┌────────

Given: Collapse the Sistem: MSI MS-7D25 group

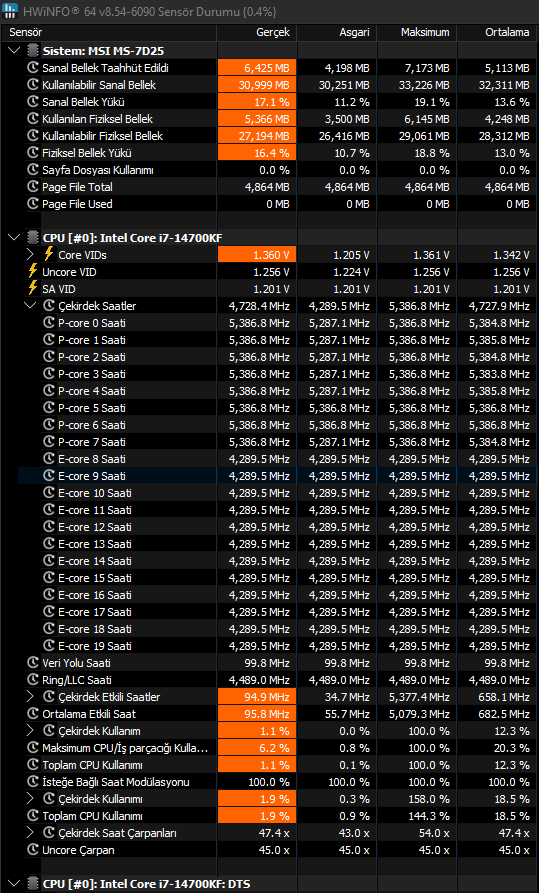Looking at the screenshot, I should point(14,51).
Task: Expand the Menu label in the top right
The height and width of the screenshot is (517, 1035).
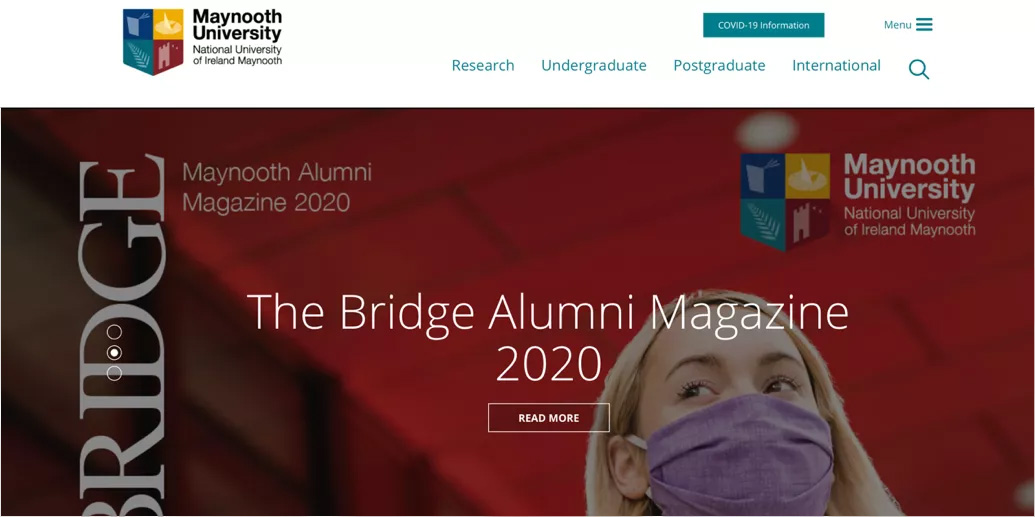Action: (897, 25)
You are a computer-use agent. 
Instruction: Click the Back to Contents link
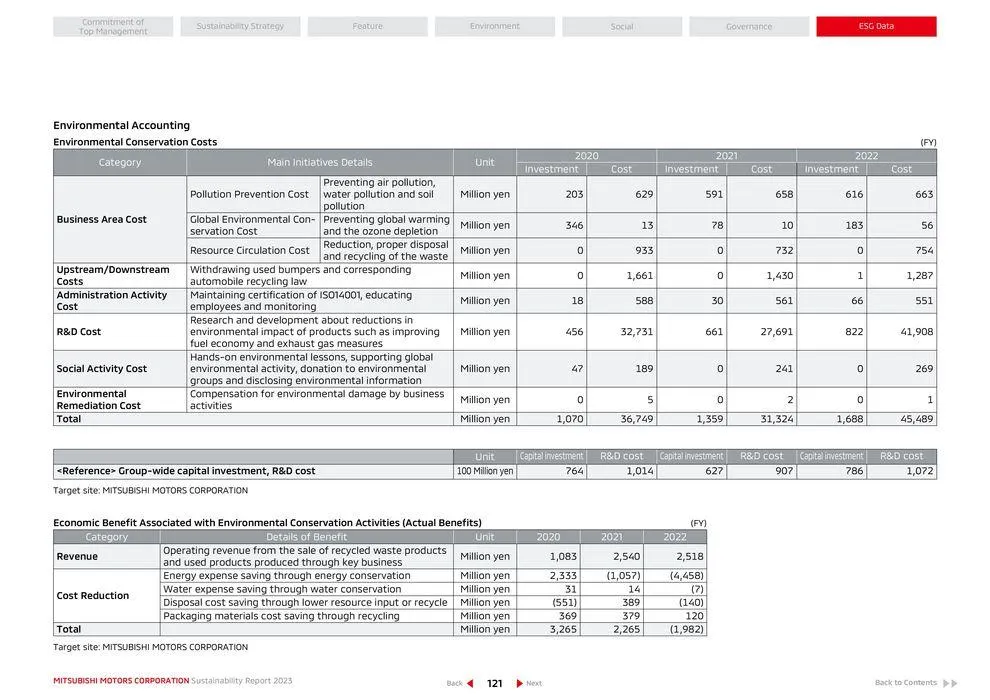[906, 682]
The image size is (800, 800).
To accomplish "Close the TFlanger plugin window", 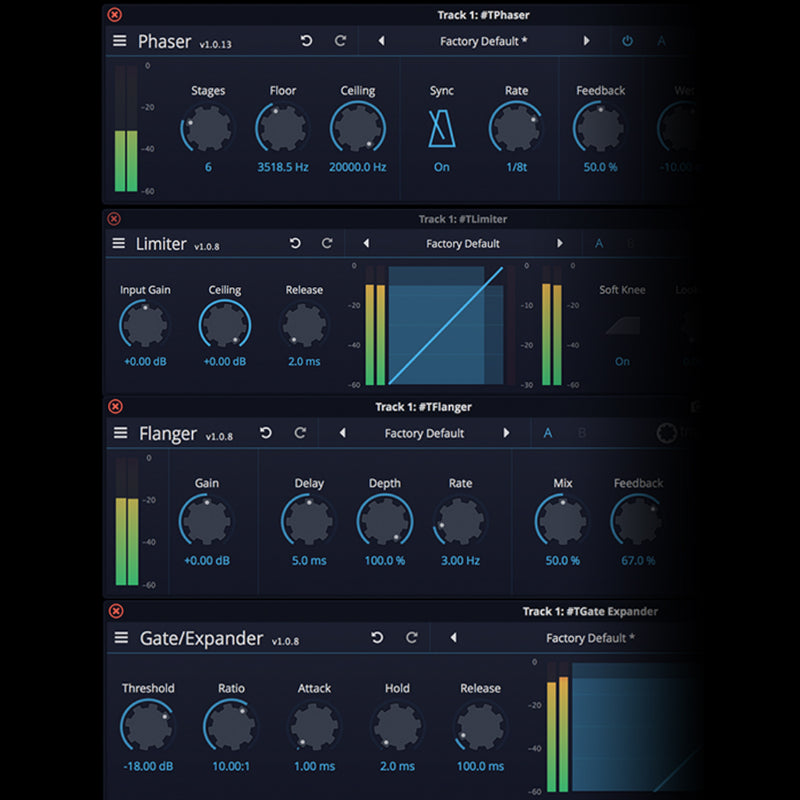I will (115, 407).

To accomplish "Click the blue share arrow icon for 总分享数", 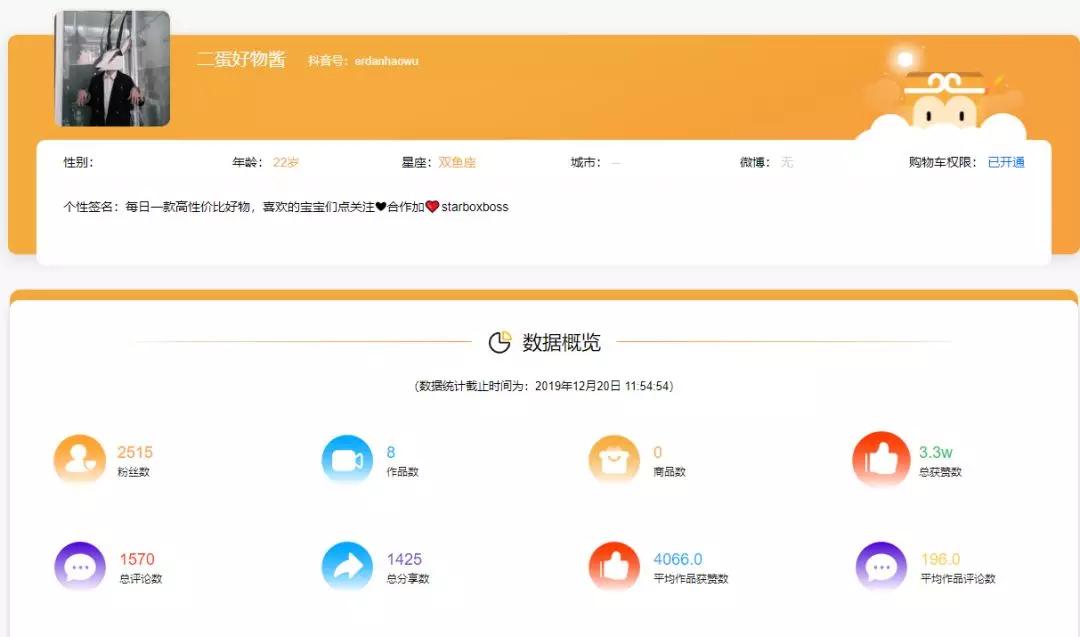I will click(x=346, y=565).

└────────

STATED TASK -
Rewrite the records from the start through the line containing "Action: (897, 25)" as a two-column CSV with the header command,location. Give one row per record, put its text in the command field and its answer in the location field, quote each field, turn line breaks into spaces, and leave out the pictures.

REPLY -
command,location
"Given: Collapse the Sistem: MSI MS-7D25 group","Looking at the screenshot, I should point(14,51)."
"Task: Expand the Menu label in the top right The height and width of the screenshot is (517, 1035).","Action: (897, 25)"